**Assignment**
Please copy every line with the string "panel" from the entries below.

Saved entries
——

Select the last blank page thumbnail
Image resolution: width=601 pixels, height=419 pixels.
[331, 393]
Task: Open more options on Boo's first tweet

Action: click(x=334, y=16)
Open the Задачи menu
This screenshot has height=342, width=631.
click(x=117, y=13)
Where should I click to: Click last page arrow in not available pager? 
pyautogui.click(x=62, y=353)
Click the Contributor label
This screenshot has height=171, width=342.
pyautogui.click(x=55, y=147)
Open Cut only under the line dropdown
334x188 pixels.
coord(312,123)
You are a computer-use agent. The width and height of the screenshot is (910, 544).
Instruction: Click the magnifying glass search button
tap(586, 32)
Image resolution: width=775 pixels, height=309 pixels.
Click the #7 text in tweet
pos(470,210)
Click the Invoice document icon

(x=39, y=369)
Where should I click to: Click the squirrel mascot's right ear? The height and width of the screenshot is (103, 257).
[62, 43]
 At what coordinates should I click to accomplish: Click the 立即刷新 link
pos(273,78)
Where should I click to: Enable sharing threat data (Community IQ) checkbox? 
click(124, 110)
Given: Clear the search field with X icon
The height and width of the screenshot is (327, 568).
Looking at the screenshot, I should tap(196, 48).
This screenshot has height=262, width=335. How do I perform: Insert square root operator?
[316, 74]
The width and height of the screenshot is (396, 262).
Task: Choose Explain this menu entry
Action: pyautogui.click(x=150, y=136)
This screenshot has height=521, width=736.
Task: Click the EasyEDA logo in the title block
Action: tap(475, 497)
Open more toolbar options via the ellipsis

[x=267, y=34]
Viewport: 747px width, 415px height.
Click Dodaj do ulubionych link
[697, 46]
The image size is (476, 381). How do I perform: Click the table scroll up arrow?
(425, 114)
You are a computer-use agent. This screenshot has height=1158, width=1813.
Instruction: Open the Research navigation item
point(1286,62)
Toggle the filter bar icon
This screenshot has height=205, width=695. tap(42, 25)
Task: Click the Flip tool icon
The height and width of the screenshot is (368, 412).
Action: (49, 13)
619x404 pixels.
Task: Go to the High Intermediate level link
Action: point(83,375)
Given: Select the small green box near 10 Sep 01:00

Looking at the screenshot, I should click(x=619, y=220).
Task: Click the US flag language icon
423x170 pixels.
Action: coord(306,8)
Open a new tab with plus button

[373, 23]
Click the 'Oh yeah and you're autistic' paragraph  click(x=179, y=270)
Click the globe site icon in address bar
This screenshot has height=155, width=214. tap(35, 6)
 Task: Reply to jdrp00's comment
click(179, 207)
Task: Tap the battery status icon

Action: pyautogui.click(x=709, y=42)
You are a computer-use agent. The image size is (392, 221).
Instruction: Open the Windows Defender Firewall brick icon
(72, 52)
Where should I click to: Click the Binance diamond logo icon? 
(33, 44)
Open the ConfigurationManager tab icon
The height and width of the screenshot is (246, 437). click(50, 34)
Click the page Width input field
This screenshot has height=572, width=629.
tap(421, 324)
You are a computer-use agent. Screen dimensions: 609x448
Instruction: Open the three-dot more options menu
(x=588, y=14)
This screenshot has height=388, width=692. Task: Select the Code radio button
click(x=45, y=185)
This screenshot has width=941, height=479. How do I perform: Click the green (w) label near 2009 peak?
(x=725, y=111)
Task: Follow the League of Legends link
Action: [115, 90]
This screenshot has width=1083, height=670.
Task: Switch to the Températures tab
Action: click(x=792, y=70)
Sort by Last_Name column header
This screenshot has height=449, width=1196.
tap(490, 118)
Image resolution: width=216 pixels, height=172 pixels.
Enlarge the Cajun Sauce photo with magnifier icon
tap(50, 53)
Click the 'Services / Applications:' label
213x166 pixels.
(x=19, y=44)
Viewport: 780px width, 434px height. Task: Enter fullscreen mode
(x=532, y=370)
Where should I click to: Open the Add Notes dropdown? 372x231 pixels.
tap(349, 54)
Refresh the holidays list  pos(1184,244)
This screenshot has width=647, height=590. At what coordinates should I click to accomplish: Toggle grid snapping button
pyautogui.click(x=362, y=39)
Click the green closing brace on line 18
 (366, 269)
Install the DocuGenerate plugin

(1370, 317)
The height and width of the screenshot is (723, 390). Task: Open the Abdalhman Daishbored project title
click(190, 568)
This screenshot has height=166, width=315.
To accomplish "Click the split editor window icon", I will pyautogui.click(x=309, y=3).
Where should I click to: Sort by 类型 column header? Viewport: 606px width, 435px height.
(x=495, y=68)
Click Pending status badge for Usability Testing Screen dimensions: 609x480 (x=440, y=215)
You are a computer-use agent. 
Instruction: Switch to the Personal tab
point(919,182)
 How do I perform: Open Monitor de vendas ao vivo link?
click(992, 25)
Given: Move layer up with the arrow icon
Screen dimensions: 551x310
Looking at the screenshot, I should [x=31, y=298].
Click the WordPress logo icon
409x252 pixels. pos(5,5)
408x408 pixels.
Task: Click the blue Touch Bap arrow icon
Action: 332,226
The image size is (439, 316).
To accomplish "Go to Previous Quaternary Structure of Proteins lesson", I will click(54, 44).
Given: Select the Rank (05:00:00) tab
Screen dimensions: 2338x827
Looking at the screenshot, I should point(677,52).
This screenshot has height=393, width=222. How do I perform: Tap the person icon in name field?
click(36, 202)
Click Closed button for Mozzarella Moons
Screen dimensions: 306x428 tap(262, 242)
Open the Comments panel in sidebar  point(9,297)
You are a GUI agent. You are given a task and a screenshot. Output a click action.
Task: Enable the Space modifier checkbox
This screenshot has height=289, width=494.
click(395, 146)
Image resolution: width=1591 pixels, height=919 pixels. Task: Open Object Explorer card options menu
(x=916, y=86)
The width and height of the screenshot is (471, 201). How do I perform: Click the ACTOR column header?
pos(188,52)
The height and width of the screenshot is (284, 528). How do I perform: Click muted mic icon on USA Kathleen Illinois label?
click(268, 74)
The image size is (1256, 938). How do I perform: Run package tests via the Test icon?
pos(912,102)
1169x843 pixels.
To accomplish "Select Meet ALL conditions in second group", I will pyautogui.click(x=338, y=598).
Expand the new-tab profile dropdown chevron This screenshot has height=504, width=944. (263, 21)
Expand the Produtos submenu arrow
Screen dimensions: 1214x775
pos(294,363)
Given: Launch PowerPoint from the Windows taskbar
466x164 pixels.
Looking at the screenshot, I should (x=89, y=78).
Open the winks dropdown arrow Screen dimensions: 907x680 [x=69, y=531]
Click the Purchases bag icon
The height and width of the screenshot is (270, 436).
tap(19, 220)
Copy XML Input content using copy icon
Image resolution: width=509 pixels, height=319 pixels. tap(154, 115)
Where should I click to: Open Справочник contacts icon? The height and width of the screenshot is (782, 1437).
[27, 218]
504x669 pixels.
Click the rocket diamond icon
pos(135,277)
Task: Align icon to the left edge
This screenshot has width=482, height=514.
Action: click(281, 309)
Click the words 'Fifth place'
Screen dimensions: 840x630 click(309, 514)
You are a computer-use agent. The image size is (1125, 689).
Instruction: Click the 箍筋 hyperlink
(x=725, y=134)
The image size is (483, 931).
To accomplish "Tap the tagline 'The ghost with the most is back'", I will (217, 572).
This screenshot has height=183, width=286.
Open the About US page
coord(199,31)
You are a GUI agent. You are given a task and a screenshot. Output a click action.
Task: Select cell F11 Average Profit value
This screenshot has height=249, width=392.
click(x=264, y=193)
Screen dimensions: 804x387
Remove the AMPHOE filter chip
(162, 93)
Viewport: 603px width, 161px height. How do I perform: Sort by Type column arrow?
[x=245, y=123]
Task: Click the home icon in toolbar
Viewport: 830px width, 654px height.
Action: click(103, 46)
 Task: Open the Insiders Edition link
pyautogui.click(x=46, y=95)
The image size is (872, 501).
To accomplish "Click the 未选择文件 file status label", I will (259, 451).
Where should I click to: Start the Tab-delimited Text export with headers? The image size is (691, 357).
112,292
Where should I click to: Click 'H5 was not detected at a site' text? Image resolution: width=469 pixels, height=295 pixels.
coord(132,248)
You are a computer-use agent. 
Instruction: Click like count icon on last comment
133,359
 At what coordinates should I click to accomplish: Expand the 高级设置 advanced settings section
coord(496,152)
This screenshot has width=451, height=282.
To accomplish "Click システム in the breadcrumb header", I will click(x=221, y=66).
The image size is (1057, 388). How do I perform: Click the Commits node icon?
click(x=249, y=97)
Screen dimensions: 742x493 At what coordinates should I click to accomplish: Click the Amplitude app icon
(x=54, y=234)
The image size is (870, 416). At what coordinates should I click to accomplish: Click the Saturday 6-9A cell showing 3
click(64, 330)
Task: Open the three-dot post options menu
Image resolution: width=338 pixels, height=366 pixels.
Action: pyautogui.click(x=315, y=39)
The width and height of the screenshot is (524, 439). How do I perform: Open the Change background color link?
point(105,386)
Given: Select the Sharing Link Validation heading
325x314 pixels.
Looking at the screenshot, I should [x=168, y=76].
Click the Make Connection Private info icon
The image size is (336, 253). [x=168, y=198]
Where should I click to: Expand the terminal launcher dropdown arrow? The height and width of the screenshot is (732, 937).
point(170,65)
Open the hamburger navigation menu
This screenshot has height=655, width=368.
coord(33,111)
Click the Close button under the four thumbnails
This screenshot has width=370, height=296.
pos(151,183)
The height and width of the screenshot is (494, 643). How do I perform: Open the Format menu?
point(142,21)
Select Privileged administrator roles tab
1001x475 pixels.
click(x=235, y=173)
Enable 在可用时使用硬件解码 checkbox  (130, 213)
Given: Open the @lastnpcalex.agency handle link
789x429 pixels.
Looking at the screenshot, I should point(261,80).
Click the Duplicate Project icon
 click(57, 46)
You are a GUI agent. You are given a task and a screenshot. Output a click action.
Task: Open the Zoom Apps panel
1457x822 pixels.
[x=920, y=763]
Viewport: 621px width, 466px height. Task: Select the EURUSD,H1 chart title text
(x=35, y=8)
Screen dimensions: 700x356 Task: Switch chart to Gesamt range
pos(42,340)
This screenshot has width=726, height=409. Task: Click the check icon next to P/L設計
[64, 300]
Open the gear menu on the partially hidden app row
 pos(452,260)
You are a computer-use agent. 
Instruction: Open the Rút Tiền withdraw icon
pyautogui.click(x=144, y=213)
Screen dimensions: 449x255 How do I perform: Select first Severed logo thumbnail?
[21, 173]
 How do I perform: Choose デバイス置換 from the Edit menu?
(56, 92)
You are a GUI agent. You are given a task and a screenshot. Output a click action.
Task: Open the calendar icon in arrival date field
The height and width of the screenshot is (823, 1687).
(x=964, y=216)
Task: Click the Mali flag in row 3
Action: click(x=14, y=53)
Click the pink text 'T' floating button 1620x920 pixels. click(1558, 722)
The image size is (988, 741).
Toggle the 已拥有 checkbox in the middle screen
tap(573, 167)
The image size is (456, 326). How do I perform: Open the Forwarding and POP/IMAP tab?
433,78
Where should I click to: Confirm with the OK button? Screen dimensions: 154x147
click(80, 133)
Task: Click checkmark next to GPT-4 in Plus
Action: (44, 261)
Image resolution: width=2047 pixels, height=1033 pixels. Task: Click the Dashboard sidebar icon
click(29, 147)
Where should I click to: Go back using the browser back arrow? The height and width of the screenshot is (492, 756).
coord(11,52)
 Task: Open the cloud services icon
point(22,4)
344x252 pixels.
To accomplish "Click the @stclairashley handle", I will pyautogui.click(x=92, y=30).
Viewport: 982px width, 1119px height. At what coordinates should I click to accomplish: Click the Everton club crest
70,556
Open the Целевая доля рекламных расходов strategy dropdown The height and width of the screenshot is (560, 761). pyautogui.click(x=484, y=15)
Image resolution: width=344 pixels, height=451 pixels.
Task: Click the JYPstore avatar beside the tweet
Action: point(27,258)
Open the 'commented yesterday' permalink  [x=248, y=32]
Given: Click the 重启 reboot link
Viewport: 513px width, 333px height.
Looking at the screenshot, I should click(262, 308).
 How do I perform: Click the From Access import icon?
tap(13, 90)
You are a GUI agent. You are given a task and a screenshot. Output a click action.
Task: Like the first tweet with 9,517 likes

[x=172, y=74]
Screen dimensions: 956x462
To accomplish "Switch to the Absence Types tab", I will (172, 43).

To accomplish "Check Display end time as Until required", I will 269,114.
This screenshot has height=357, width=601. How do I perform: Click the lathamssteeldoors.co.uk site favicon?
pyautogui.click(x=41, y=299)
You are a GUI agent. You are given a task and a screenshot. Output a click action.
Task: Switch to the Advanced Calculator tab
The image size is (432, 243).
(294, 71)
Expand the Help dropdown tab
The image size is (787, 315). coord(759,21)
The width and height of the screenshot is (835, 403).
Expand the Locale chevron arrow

——

**Result for this exercise**
Open the Comments panel in sidebar  point(9,297)
Task: Open the Zoom Apps panel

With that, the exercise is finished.